CIR, which is part of the USC School of Social Work, first developed courses to be taught at the school’s location in downtown Los Angeles. To ensure it is offering the best resources, CIR re-evaluated the courses to find the best mode of delivery. In-person classes offer face-to-face interaction, but online courses offer fewer costs than those associated with putting on actual seminars.

“The content of the courses are basically the same, and we try to build comparable interactivity within the online classes,” Hassan said. “There is also greater flexibility in terms of time for the online students. They can complete the modules at their own pace and delve as deeply as they want into special topics.”

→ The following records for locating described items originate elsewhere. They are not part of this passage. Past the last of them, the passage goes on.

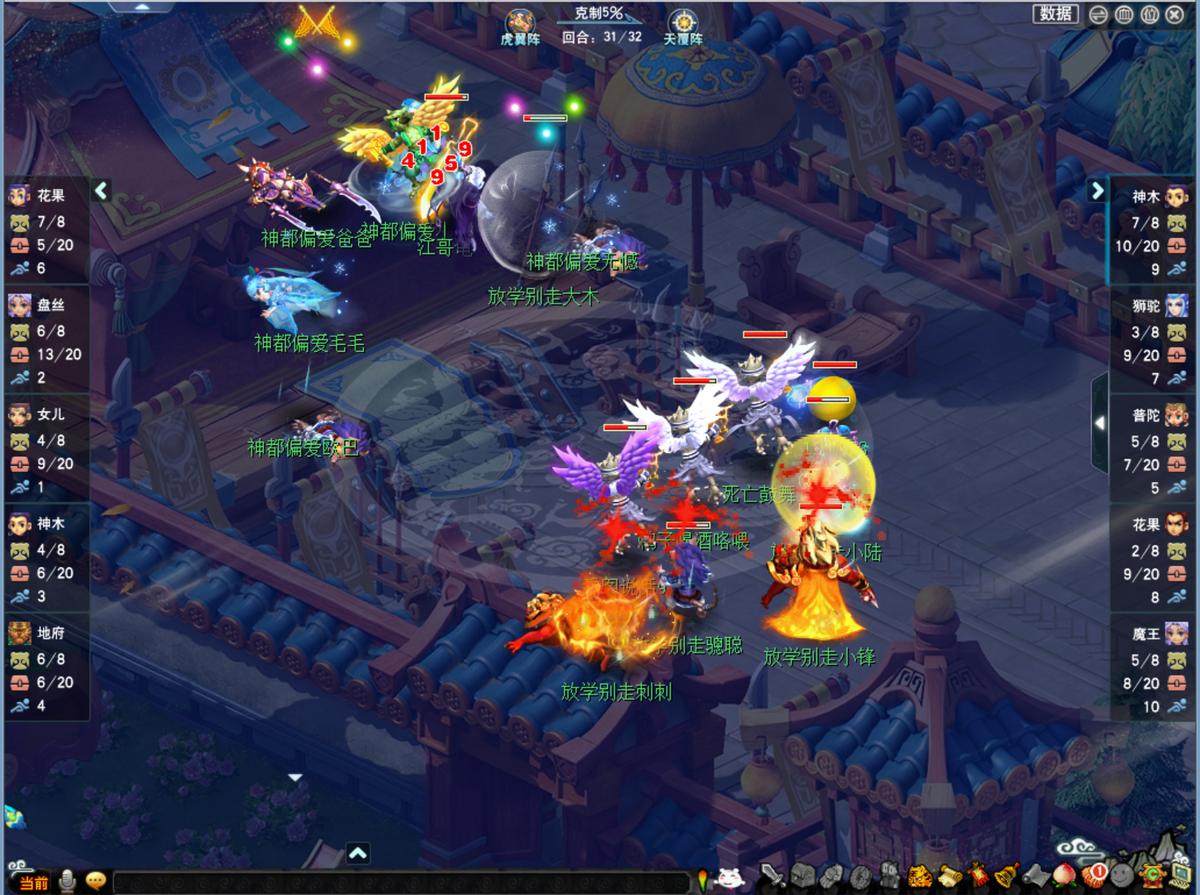Switch the chat channel with 当前 button

(33, 882)
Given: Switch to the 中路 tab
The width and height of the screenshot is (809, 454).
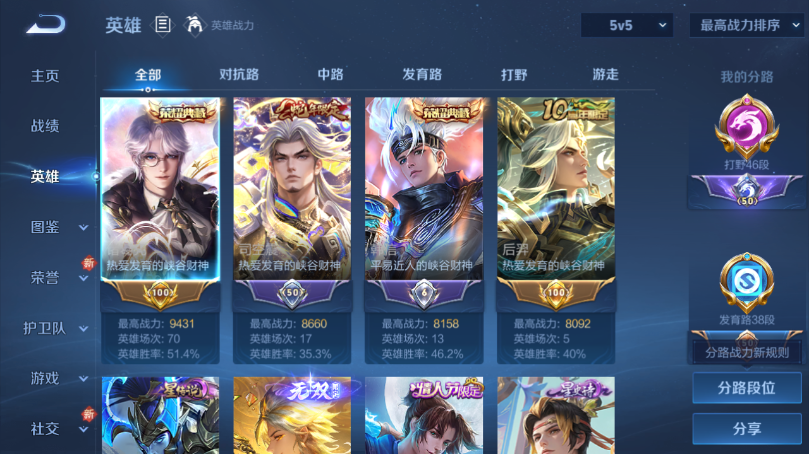Looking at the screenshot, I should coord(330,75).

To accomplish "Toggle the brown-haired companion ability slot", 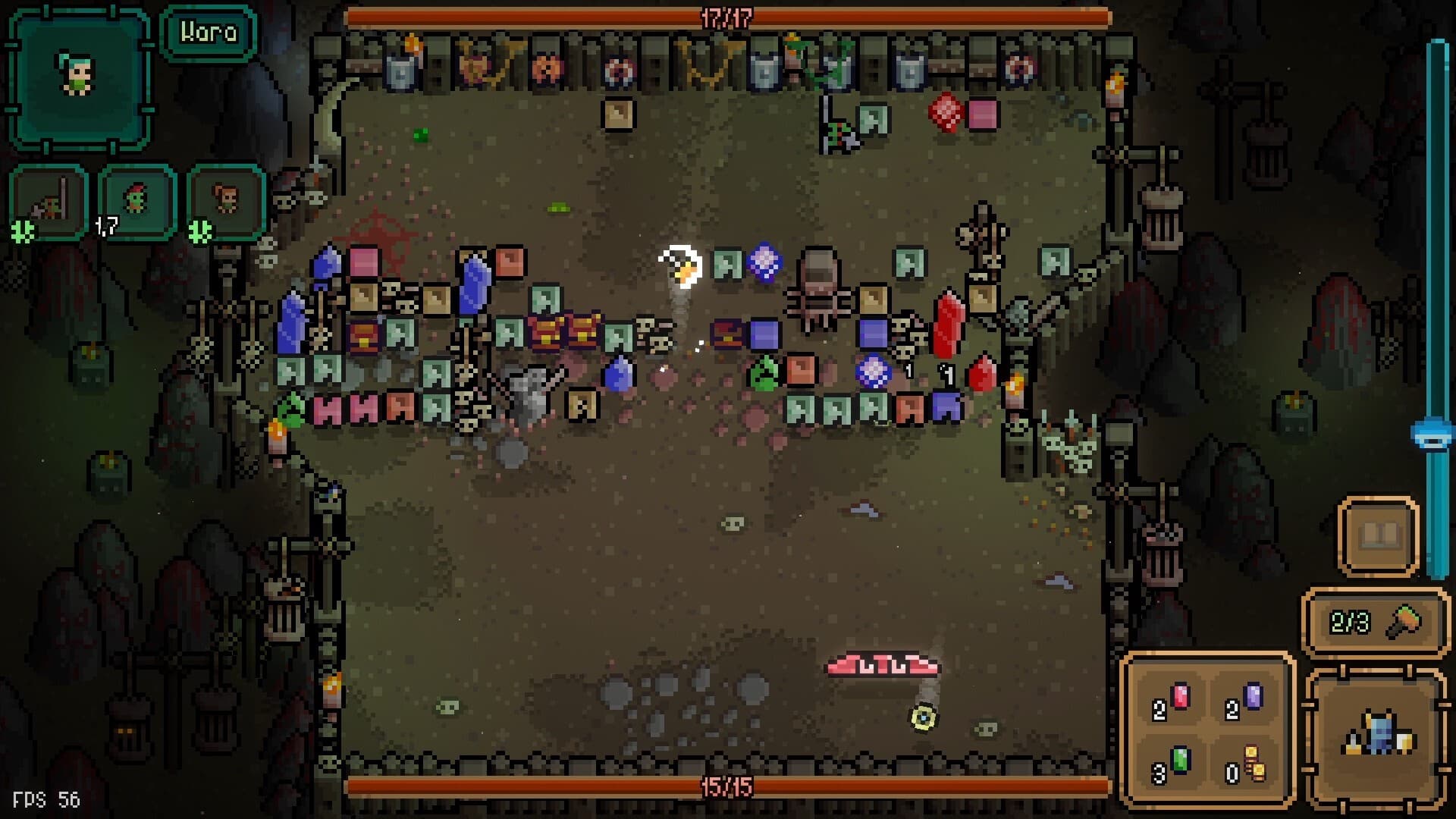I will [220, 201].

For its first online course, CIR launched “Military Culture,” a broad introductory course that promotes a deep understanding of military culture and other related life circumstances for civilian professionals who will be working with servicemembers, veterans and their families. Taught by Hassan, the class, which is informed by Master of Social Work courses in the Military Social Work sub-concentration, is a self-paced course focused on evidence-based practices.

The online courses allow for interactive learning and the unique opportunity to correspond with experts in the field. For one week in February, New York Times journalist James Dao, who won the 2012 Alfred I. duPont-Columbia University Award for his series “A Year at War,” participated in the Military Culture course forum, bringing the perspective of war reporting to students.

While the online courses have several interactive features, CIR’s first goal has been user-friendly interaction. Instead of offering the standard PowerPoint presentation to click through, CIR focused on improving forums for lively discussion and offering helpful visuals.

CIR conducted a survey with about 300 behavioral health care providers, as well as focus groups, to see what they wanted in continuing education courses. From there, the course developers used the feedback to design the best modules for their audience in both content and delivery.

“We tailor the courses so they are appropriate to the continuing education audience,” said Hassan. “The courses are designed specifically for post-graduate behavioral health professionals, who have a certain level of education and experience and who are currently practicing in the field.”